Today Rochester General Hospital is the flagship of the Rochester General Health System. It is a multi-specialty 528-bed tertiary facility that is recognized as one of the nation's top cardiac centers. Additionally it enjoys the highest JCAHO accreditation and Magnet Nursing status. As the flagship of the health system, Rochester General is affiliated with the Newark-Wayne Community Hospital and the Demay Living Center in Newark New York, a comprehensive Behavioral Health Network, a skilled Nursing home at Hill Haven, an independent Living for Seniors facility and the Rochester General Medical Group offering a network of 41 primary care and specialized physician practices throughout the region. The systems outside affiliations include the recognized top cardiac hospital in the nation, the Cleveland Clinic and the Roswell Park Cancer Institute. Although the City hospital was the first organized hospital in Rochester, it was not the first to open its doors and provide medical treatment to the citizens of Rochester.

In September of 1857, three nuns of the Catholic Daughters of Charity order established St. Mary’s Hospital in a couple of one room stone stables located at the intersection of Genesee Street and West Main Street. In 1857 the Bishop of Buffalo - Rochester diocese, Bishop John Timon, attempted to raise interest in establishing a permanent hospital in Rochester. His previous attempt had failed but was successful in securing the help of two men from St. Patrick’s parish. Doctor Thomas Bradley and Mr. Patrick Berry chose the site for the hospital and the diocese purchased the site for $1,300.00 and on September 8, 1857, the hospital was established. Bishop Timon requested from the Daughter’s of Charity of Emmitsburg, Maryland three sisters to staff the hospital. They arrived shortly after the opening and they were Mother (Sister) Hieronymo (Latin for Jerome) O’Brien, Sister Martha Bridgeman, and Sister Felicia Fenwick. These ladies, along with the members of St. Patrick’s parish went to work organizing the structures and on September 15th the first patients were admitted.

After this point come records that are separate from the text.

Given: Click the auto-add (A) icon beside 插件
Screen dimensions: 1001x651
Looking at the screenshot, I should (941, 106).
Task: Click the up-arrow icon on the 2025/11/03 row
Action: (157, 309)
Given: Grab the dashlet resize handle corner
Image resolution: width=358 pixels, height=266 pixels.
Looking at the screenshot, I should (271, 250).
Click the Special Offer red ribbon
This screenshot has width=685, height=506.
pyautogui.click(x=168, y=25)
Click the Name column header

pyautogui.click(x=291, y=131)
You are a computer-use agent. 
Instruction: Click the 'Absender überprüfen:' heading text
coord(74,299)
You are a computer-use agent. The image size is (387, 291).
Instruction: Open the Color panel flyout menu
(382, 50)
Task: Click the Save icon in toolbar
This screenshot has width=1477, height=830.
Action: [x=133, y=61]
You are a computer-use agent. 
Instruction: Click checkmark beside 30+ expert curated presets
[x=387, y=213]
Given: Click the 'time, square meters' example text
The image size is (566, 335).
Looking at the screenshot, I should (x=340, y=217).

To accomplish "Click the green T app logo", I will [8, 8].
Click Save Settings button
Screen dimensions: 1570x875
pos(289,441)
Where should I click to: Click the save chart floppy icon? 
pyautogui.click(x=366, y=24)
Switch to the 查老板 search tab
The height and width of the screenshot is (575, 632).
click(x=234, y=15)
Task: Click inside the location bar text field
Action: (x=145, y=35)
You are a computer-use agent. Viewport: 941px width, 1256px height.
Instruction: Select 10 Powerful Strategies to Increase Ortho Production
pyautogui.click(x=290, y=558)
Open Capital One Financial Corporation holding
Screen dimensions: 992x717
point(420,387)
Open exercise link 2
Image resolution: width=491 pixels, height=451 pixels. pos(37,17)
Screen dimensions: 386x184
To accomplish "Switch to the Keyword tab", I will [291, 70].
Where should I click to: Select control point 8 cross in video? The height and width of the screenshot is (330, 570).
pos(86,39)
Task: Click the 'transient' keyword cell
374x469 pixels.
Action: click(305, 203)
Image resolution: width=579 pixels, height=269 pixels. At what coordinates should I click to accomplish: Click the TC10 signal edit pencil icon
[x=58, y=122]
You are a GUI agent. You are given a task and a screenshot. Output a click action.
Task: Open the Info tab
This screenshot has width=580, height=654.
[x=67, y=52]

sister heironymoThe hospital under Sister Hieronymo’s leadership quickly improved and expanded to meet the challenges confronting it. In 1859, the large three-story East wing was constructed on Genesee Street and four years later in 1863, the permanent main hospital was opened on the north-west corner of West Main Street. The U.S. Government called on communities to aid in treating wounded soldiers in the summer of 1861 as the country was shaken by the opening clashes of the Civil War. St. Mary’s Hospital began receiving wounded soldiers in 1861 and would eventually be designated as a U.S. General Hospital in 1863. Over the four years of the war, both Rochester City hospital and St. Mary’s treated wounded federal and confederate soldiers but it was St. Mary’s hospital that would hold the designation as an “Official U.S. Army General Hospital” and cared for 2,500 soldiers.

The late nineteenth-century was a time of great progress in the nation as well as here in Rochester. On the Night of February 15, 1891, a fire destroyed the majority of the main building, the Chapel, Women’s Ward, Surgical Ward, and many private rooms. The community came to the aid of the hospital and raised the necessary funds to rebuild the hospital on its site facing West Main Street. This building would be replaced in 1943 with the present structure facing east on Genesee Street. The decades witnessed the hospital continue to expand and evolve to meet the needs of the community. In 1892 the Training School of Nurses opened, the Maternity Department was established in 1903, and the Out-Patient department began in 1923.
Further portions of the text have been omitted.